Changes in the Final Guidance Reflecting LUNGevity’s Input
Patient Engagement on Clinical Outcome Assessments (COAs)
In our comments to the Agency, LUNGevity highlighted the importance of consulting and engaging with patients to ensure the relevance of the concept of interest and measurement instrument to the patient. In the final guidance, language was added in multiple sections explicitly regarding the involvement of patients, patient advocacy groups, and/or caregivers in collaboration to identify and develop new COAs.
Timing the Evaluation of New COAs
LUNGevity also requested clarification on the appropriate timing for evaluating new COAs, specifically on the Agency’s use of the term “earlier trials” for evaluation prior to the registrational trial. We suggested the addition of considerations for how evaluation fits into expedited development, dosage optimization, and rare population drug development expectations and timelines. The final guidance featured additional language addressing the use of early-phase trials to evaluate new COAs, although it did not mention considerations for accounting for the additional complexities of expedited development, etc. on the feasibility to evaluate new COAs in early-phase trials.
Mode of Administration of COAs
LUNGevity countered the draft guidance’s statement that the mode of administration would greatly impact the rigor of assessment, noting that flexibility in the use of paper versus electronic adaptation supports patient centricity. We also noted the draft guidance’s brief comments on digital health technologies (DHTs) that needed further clarification to highlight the complexities of their use. The mode of administration section and language around DHTs were removed from the final guidance. Additional language and citations were added supporting the comparability of measurement properties across different modes of administration, reflective of our initial comments.
Additional Notable Changes to the Final Guidance
In addition to changes made in the final guidance reflective of LUNGevity’s comments, there were a few other noteworthy changes reflected in the final guidance.
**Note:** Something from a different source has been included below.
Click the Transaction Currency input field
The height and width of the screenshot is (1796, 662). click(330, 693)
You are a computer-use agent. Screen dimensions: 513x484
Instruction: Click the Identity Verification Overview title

Use of COA Scores as Supportive Evidence
The draft guidance noted that COA scores could be used to support efficacy in a clinical trial, in addition to effectiveness and safety. However, the final guidance removed efficacy but also added the use of COAs to support dosage optimization and tolerability. This is in line with the Agency’s recent efforts to encourage the use of patient reported outcomes (PROs) and additional PED in dosage optimization.
Meaningful Aspect of Health
While the term “meaningful aspect of health (MAH)” was not used in the draft guidance, this concept was defined and used throughout the final guidance as a way COA scores can be interpreted (as either direct or partial measures of MAH). This concept may be helpful in providing context for the use of COAs but is not ubiquitous in the literature.
Components Comprising an Evidence-Based Rationale
The eight components comprising an evidence-based rationale for proposing a COA as fit-for-purpose were modified significantly. Largely, a new component regarding whether “the COA is administered appropriately” was added. This new section focuses on those administering the COA and resources to ensure proper administration.
Additionally, the component featured in the draft guidance on whether “differences in COA scores can be interpreted and communicated clearly in terms of the expected impact on patients’ experiences” was removed in the final guidance. This component focused on clinically meaningful changes and their justification, which were largely addressed through the MAH-related additions.